**TASK ITEM**
Would you retype, word for word, only the lines from the one holding "Where should I" through the final line of the entries below, without the pictures?

************

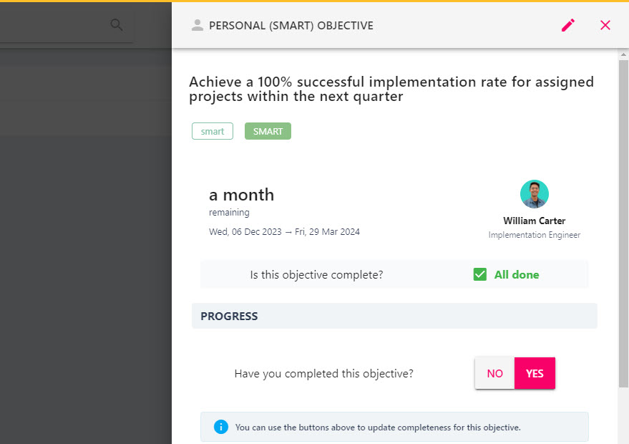This screenshot has width=629, height=444.
Task: Click the person icon beside objective title
Action: coord(197,25)
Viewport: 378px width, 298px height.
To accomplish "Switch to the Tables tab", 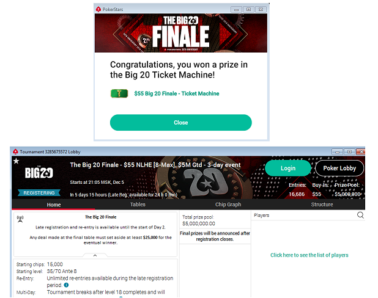I will tap(138, 205).
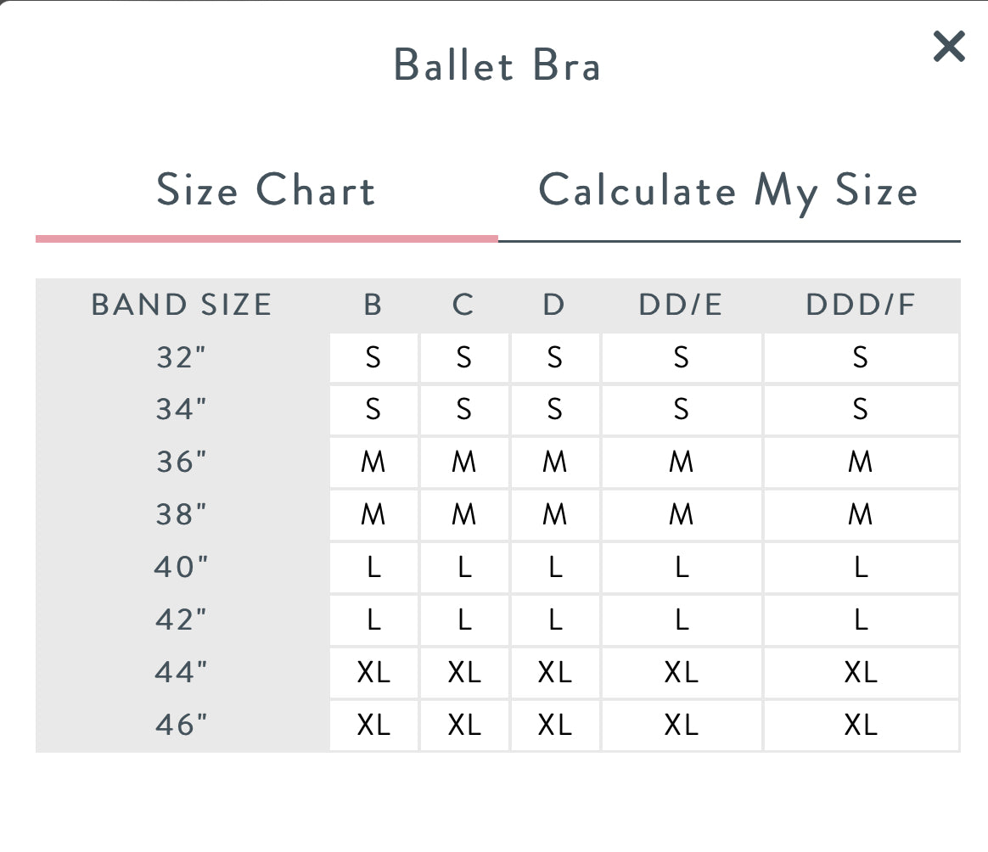This screenshot has width=988, height=852.
Task: Click the DDD/F cup column header
Action: click(x=861, y=305)
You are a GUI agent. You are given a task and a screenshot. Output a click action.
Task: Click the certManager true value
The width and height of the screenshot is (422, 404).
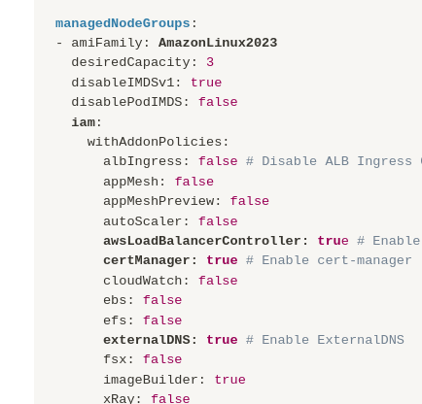click(222, 260)

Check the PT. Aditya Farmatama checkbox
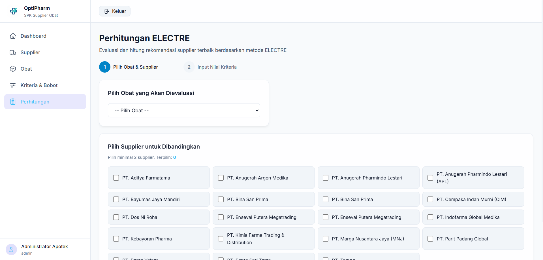pos(116,178)

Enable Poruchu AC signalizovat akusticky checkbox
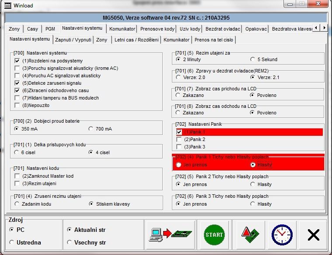pyautogui.click(x=17, y=76)
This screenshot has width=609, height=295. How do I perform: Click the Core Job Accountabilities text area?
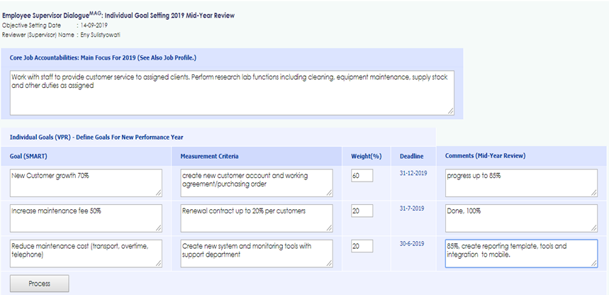point(232,91)
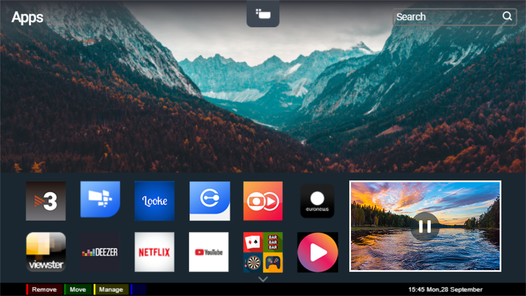Open the Looke app
This screenshot has width=526, height=296.
coord(155,201)
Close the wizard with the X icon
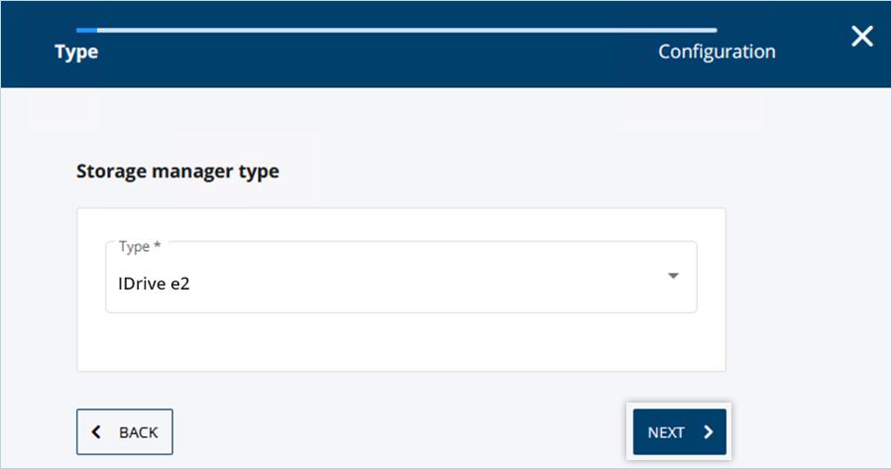Screen dimensions: 892x469 tap(862, 37)
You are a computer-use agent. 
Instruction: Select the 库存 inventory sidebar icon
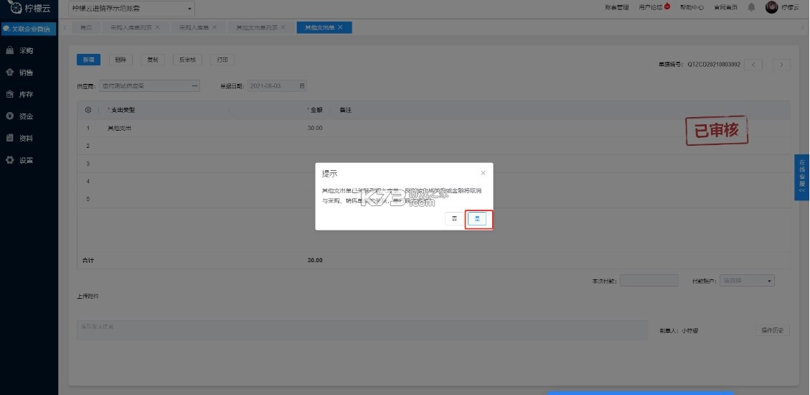click(x=10, y=94)
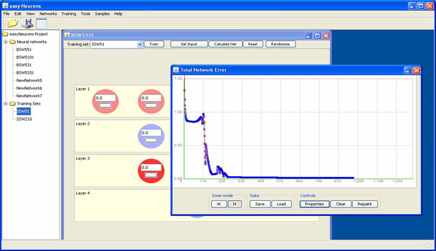Click the Neural networks folder icon
Image resolution: width=436 pixels, height=251 pixels.
[x=12, y=42]
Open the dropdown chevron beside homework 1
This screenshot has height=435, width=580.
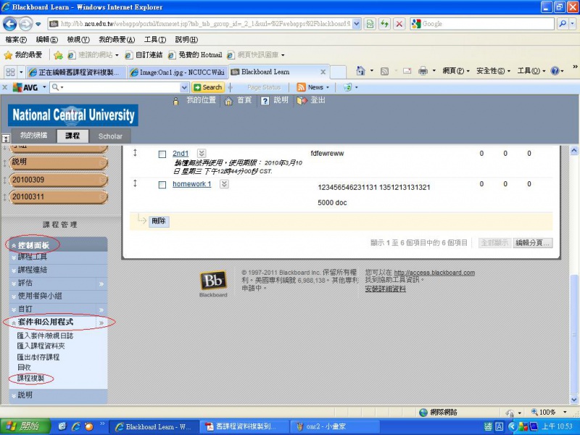pyautogui.click(x=224, y=184)
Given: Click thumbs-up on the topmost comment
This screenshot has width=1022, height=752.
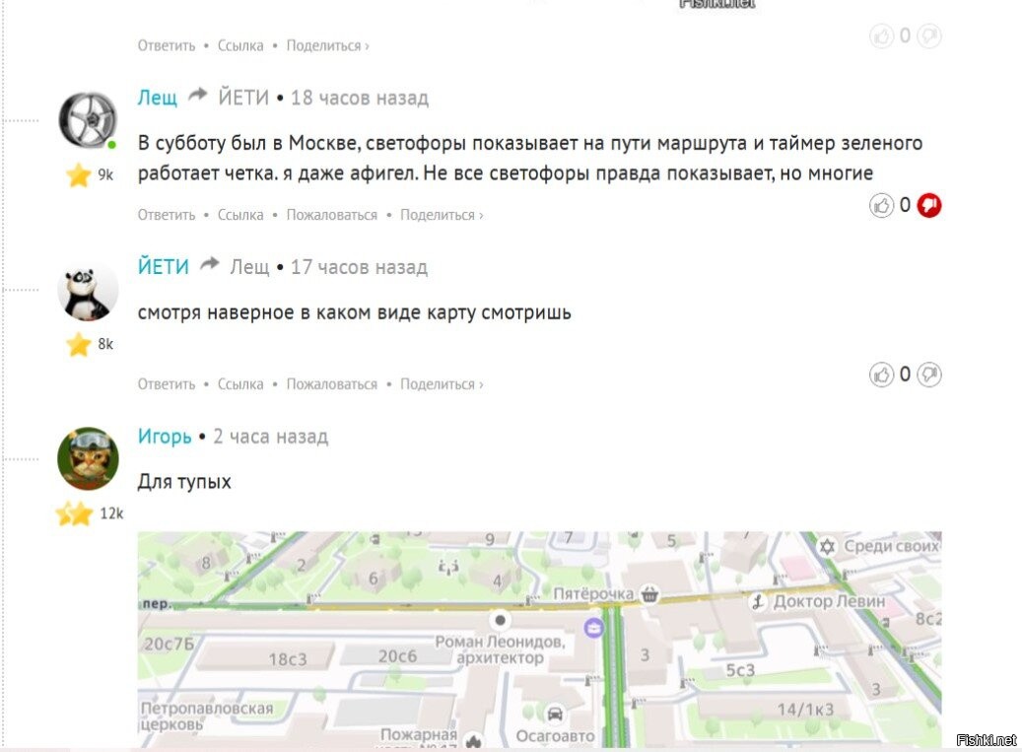Looking at the screenshot, I should pyautogui.click(x=881, y=35).
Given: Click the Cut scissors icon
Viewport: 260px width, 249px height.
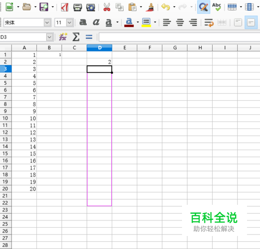Looking at the screenshot, I should click(107, 7).
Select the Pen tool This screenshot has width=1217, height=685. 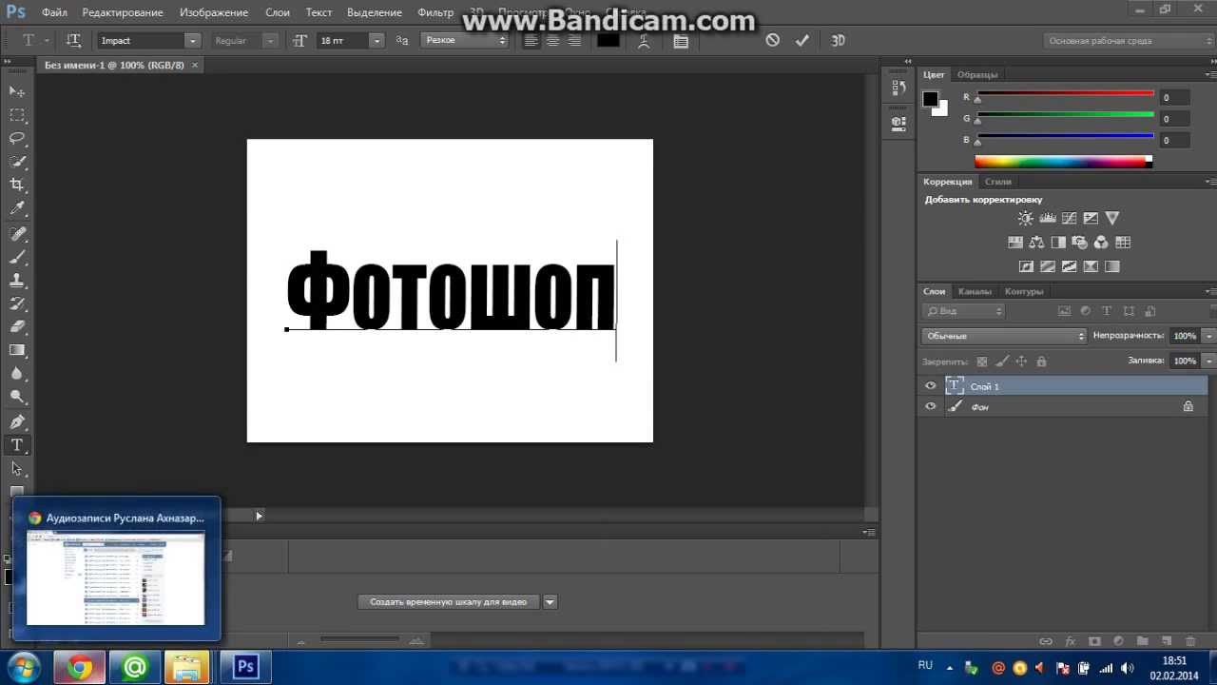point(17,421)
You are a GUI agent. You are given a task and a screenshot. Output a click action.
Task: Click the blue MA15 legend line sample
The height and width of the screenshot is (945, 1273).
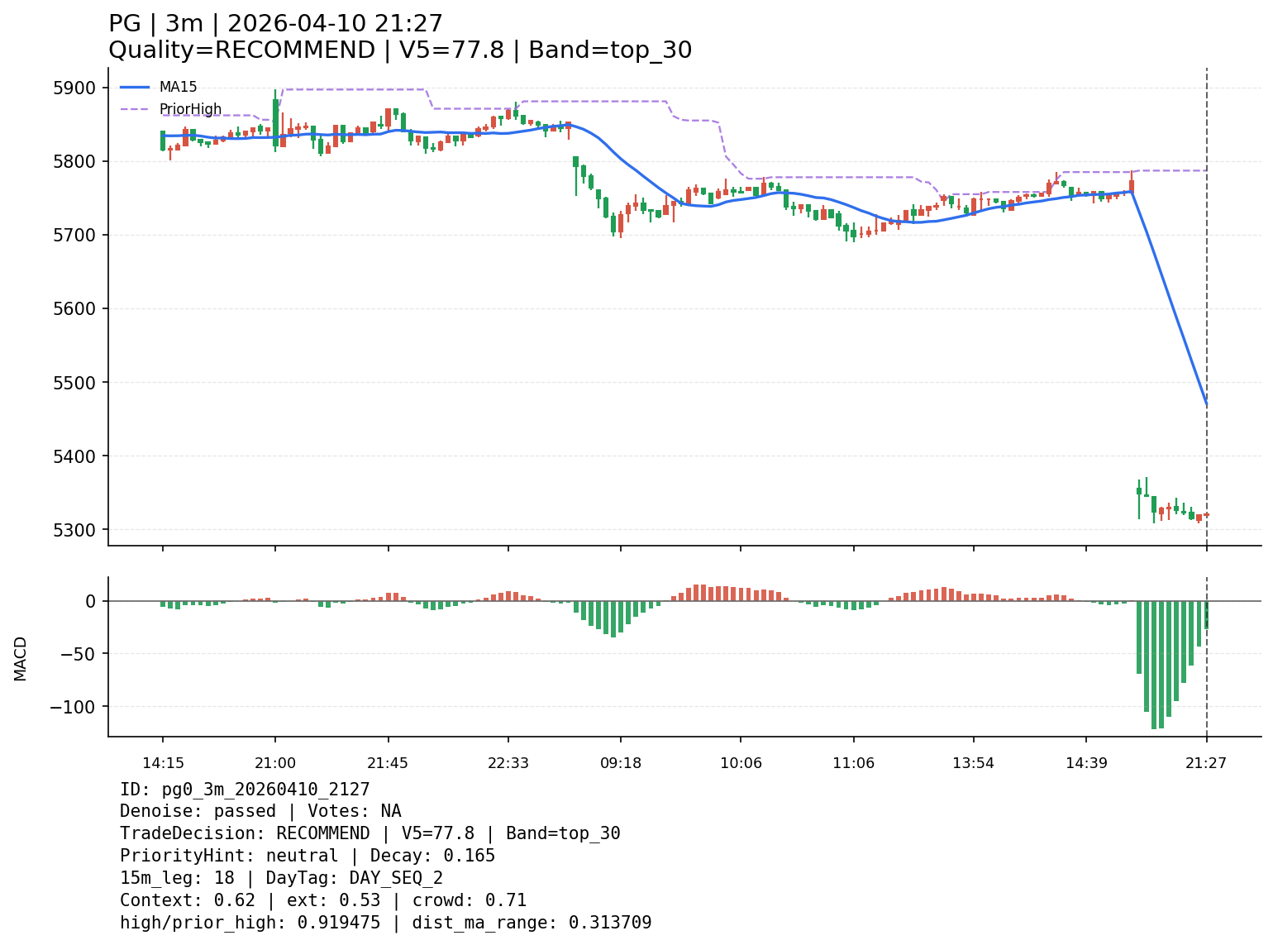point(135,87)
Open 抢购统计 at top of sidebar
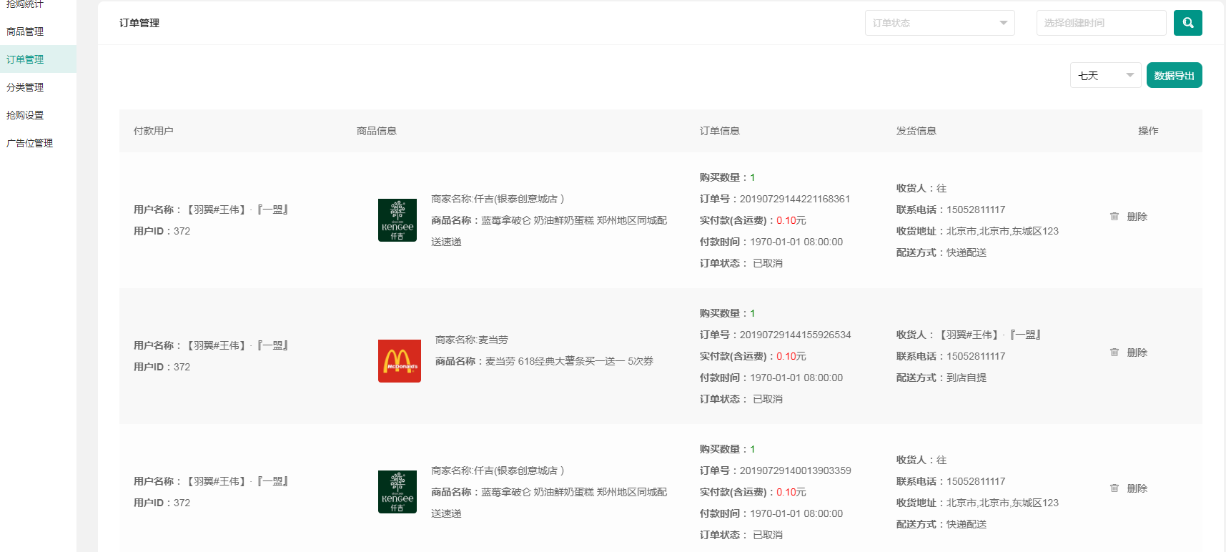 [25, 4]
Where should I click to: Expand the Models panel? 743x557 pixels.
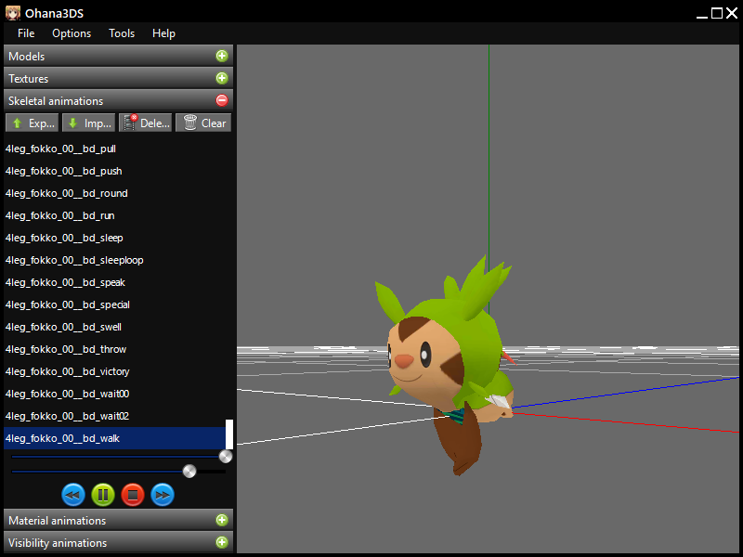click(x=222, y=57)
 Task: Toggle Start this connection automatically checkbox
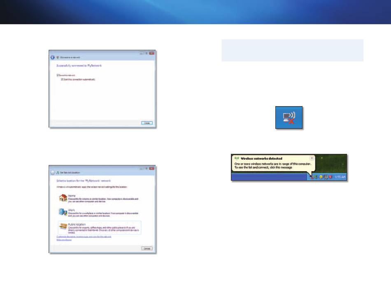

************

**EXERCISE ANSWER**
Where should I click to: Expand the Models panel? 743x557 pixels.
click(x=222, y=57)
 Task: Toggle Start this connection automatically checkbox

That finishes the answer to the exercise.